De Leeuw ontlokt heel goede interpretaties aan zijn gevarieerde ensembles. Zo klinkt het ‘Klaaglied op de dood van dochter Olga’ heel ontroerend, terwijl ‘Het wolvenspoor’ een nogal meedogenloos karakter krijgt als dit aan het eind voert naar het raam van de ontrouwe echtgenote van de kapitein. Sopraan Eliabeth Rapp en pianist Thomas Dieltjens leveren hieraan een belangrijk aandeel.

Een geval apart vormt ‘Het dagboek van een verdwenene’, een van de geëngageerdste en elektriserende liederencycli aller tijden. Het gaat om een van de eerste werken die het gevolg was van ’s componisten verliefdheid op Kamila Stösslová en is gebaseerd op iets wat in een krant uit Brno, Lidové noviny was gepubliceerd: een gedicht over jongeman die verliefd werd op een zigeunermeisje en daarvoor zijn familie ontredderd achterliet. De vorm is uniek: een breeks van 22 liederen voor tenor en piano, een combinatie waaraan in het middengedeelte drie liederen voor vrouwenkoor plus mezzosopraan die het zigeunermeisje Zefka vertegenwoordigen, zijn ingelast. De vocale partijen zijn mooi ingevuld door Christoph Homberger en de sensueel klinkende Helena Rasker en de begeleiding is in het arrangement van Geert van Keulen aangevuld. Wie het origineel in een fraaie verklanking wil horen, is bijvoorbeeld goed af met Peter Keller en Clara Wirz, samen met pianist Mario Venzago (Accord 22031-2).
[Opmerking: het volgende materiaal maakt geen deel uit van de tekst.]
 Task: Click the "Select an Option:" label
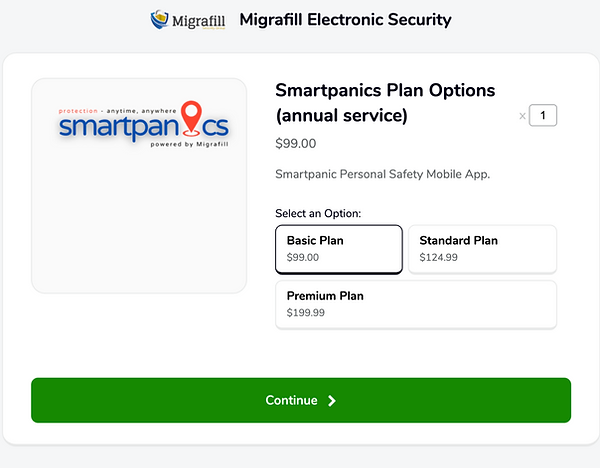coord(318,214)
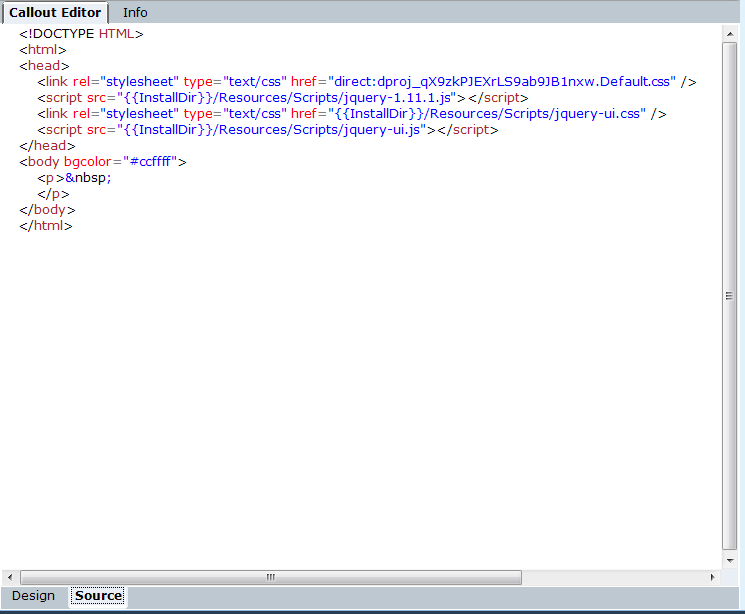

In 1997 toonde Janáček specialist John Tyrell overigens aan, dat het bij de tekst ging om een literair bedrog van de obscure Moravische dichter Ozef Kalda.

Hoezeer De Leeuw zich heeft verdiept in de componist blijkt mooi uit zijn lezing van de bijzonder door hem gearrangeerde pianosonate die hij in alle grilligheid neerzet. Erg goed, net als bijvoorbeeld de vertolkingen van het origineel door Firkusny (DG 429.857-2, RCA RD 60147) en Owen (Somm SOMMCD 028).